We are already experiencing the benefits of test-driven development, which helps us foresee and verify regular and corner cases easily, while making sure that everything we’ve developed so far keeps working. The current status of the project is…

BAM code_square

BAM can currently manage:

  • Server-side project creation
  • Client-side project initialization
  • Session creation
  • Session commit

The next features we’re working on:

  • Session updates
  • More detailed documentation

The first version of BAM is first being tested in the studio (initially by a couple of artists) so we can get some real-life feedback.

There is still plenty to do (including answering previous blog comments), so we better get back to work!

P.S. For the geeks out there, here’s some examples of test output:


12 Responses

  1. Eibriel says:

    With the name you choose nothing can go wrong :P

    • Actually the name is very poor choice if you look it up on google. I’ve tried BAM, BAM asset manager and it seems to be that you are not the first with that idea ! ;)

      Anyway, great work, can’t wait to play with it. We have a small studio here in Toulouse, we are currently producing a (really) short movie and we are willing to test it, even if it is not production ready !

      Cheers !

  2. Eibriel says:

    I’ve been testing BAM a little bit.
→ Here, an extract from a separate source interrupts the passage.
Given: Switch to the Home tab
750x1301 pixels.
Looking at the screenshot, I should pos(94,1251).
I don’t know how to properly install it, but here are my experience right now:

    http://wiki.blender.org/index.php/User:Eibriel/BAMtest

  3. Rob says:

    Im presuming based on the name that BAM is blender dependent. Is it likely that support for other programs might be considered? Seems a shame to shackle this to one program

    • @Rob, BAM’s currently a standalone Python3 application, it has no dependencies on Blender for the runtime (client or server).
      (Though the unit tests call out to Blender for generating Blend files so we can check BAM handles them correctly).

      Theres nothing preventing us from supporting other file types (we could support FBX/Collada/X3D/OBJ for example, it wouldn’t be that big of a task),
      its just most of the useful functionality we’re spending time on revolves around Blender since we’re making this for ourselves at the moment.

  4. Hrob says:

    Regarding SVN versioning of assets, I’m a little lost at why you would not use the more modern versioning tool such as Git? A brand new software project should not bind itself to pretty obsolete versioning tools — Git is in most every way more flexible, more efficient and more fault tolerant than SVN. So why not use Git, it can do all that SVN does, plus, if in the future you want more features,.. git already has them. Mabe I’m missing some key problem, sorry to be so opinionated ;)
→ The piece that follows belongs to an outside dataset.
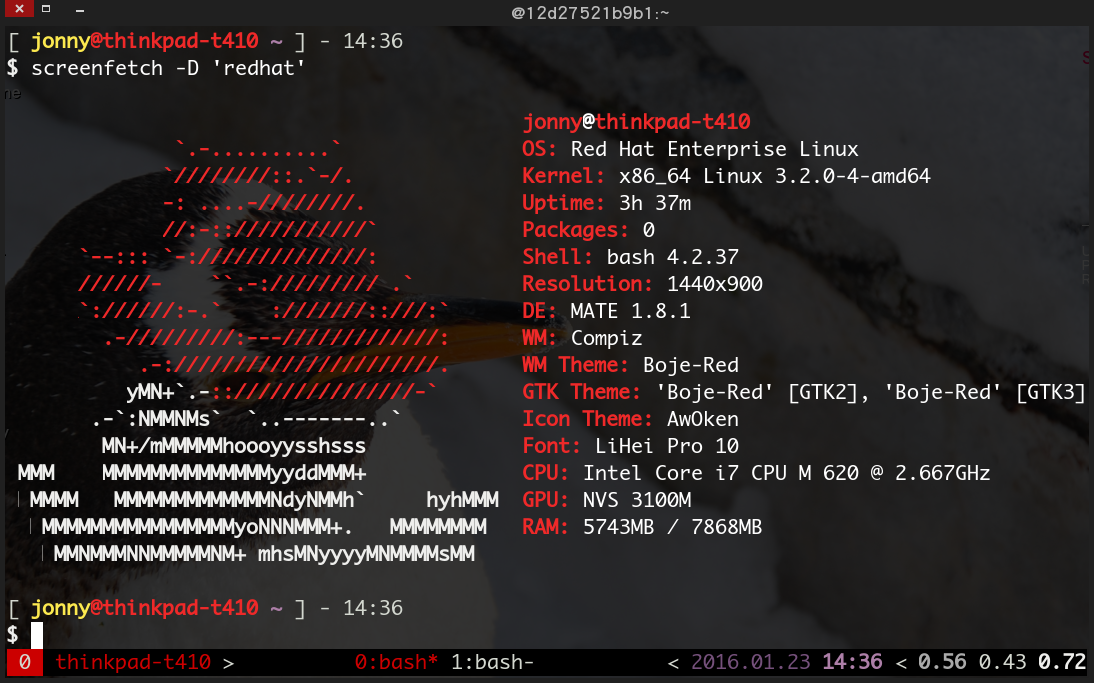The image size is (1094, 683).
Task: Click the load average value 0.72
Action: 1068,662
    • Unfortunately git is totally unsuitable for binary data versioning – it’s only great for text files. Note that each git checkout (by design) gives you the entire history of the whole project. It’s not very useful for art work to have this whole history on your system locally – especially not because that easily goes into 100s of gigabytes for a short film.

  5. jwcarney says:

    Any updates on BAM?

    • Elysia Brenner says:

      BAM is now known as ATTRACT. Toward the end of the most recent weekly livecast there’s a short demo of where it stands now. A blog post with that and the other highlights from the week will be posted today!